Along the way, she makes friends, escapes predators and discovers more about her family than she ever bargained for. When Selfors and Ranson began writing the book, however, they very much made up the story as they went.

“We knew that our young wombat would take part in a grand adventure, we knew she'd be crossing her island, meeting lots of other critters and facing danger,” Selfors said. “Some of the characters came from my brain, some from Walker's. I've written over 30 books for young readers and I never outline. So the story reveals itself to me as I go. That's the fun part.”

This was the first time that Selfors was writing with a partner, and it took them a while to find a happy medium of how they wanted the story to go. Selfors wanted more humor; Ranson wanted to go darker. In the end, Selfors would write a chapter focusing on pacing and dialogue before Ranson would add descriptions and action scenes.

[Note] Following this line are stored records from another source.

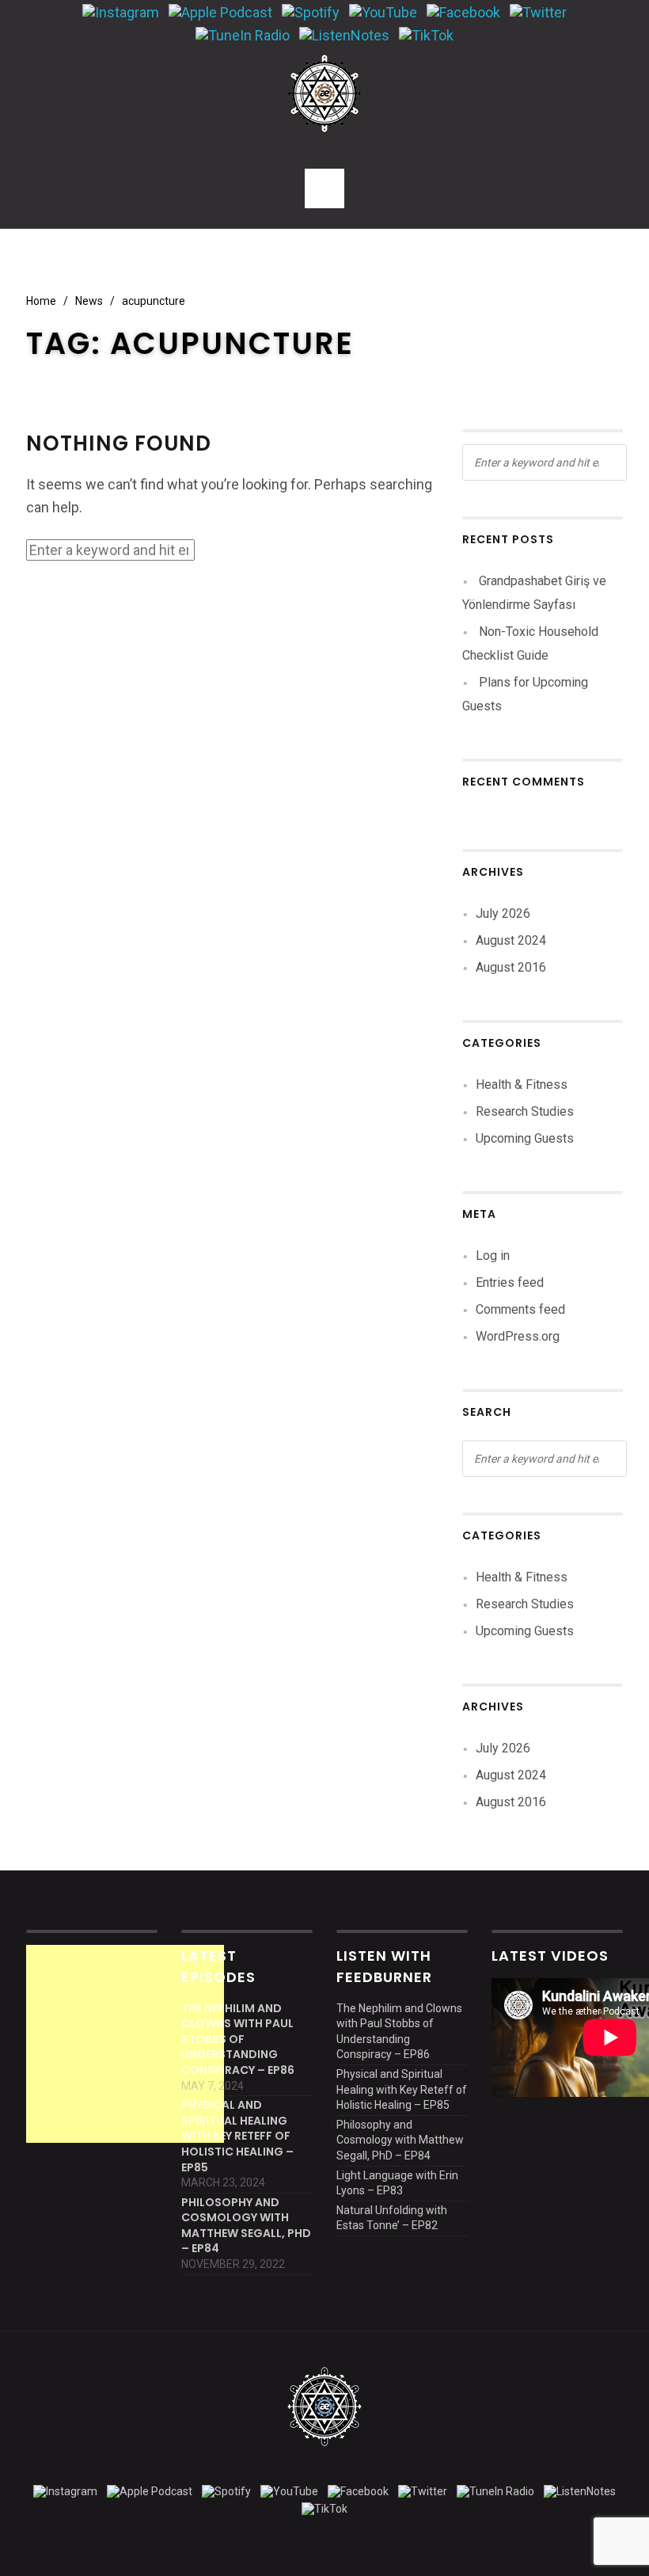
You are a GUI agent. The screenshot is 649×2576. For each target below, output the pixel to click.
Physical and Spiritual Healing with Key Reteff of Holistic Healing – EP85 (237, 2136)
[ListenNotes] (344, 33)
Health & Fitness (521, 1084)
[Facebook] (463, 10)
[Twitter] (538, 10)
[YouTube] (383, 10)
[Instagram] (121, 10)
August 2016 (511, 967)
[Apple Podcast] (220, 10)
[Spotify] (310, 10)
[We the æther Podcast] (324, 93)
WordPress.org (518, 1336)
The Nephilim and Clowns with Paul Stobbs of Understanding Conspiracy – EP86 (237, 2039)
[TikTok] (426, 33)
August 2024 (511, 940)
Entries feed (510, 1282)
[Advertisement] (125, 2044)
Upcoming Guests (525, 1138)
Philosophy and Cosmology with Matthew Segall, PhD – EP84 (246, 2226)
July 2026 (503, 913)
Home (41, 301)
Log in (493, 1255)
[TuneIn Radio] (242, 33)
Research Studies (525, 1111)
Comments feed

At the end of the story, Lola not only saves the city and her loved ones but gets to play a role in the city’s history. Her story of how she persevered and created a change is placed into a new edition of her favorite book, The Tales of Tassie Island.

The story touches on environmental degradation, empathy, bravery and politics of poverty in a way that gets children to question what is right versus what is happening in the current state of the world. The storyline also gets children excited to turn the page and see what Lola and her friends will do next.

Braver: A Wombat’s Tale gives the children’s fantasy genre a take at modern, impactful storytelling. It combines action and adventure with humanity to bring out the best in each character and each reader.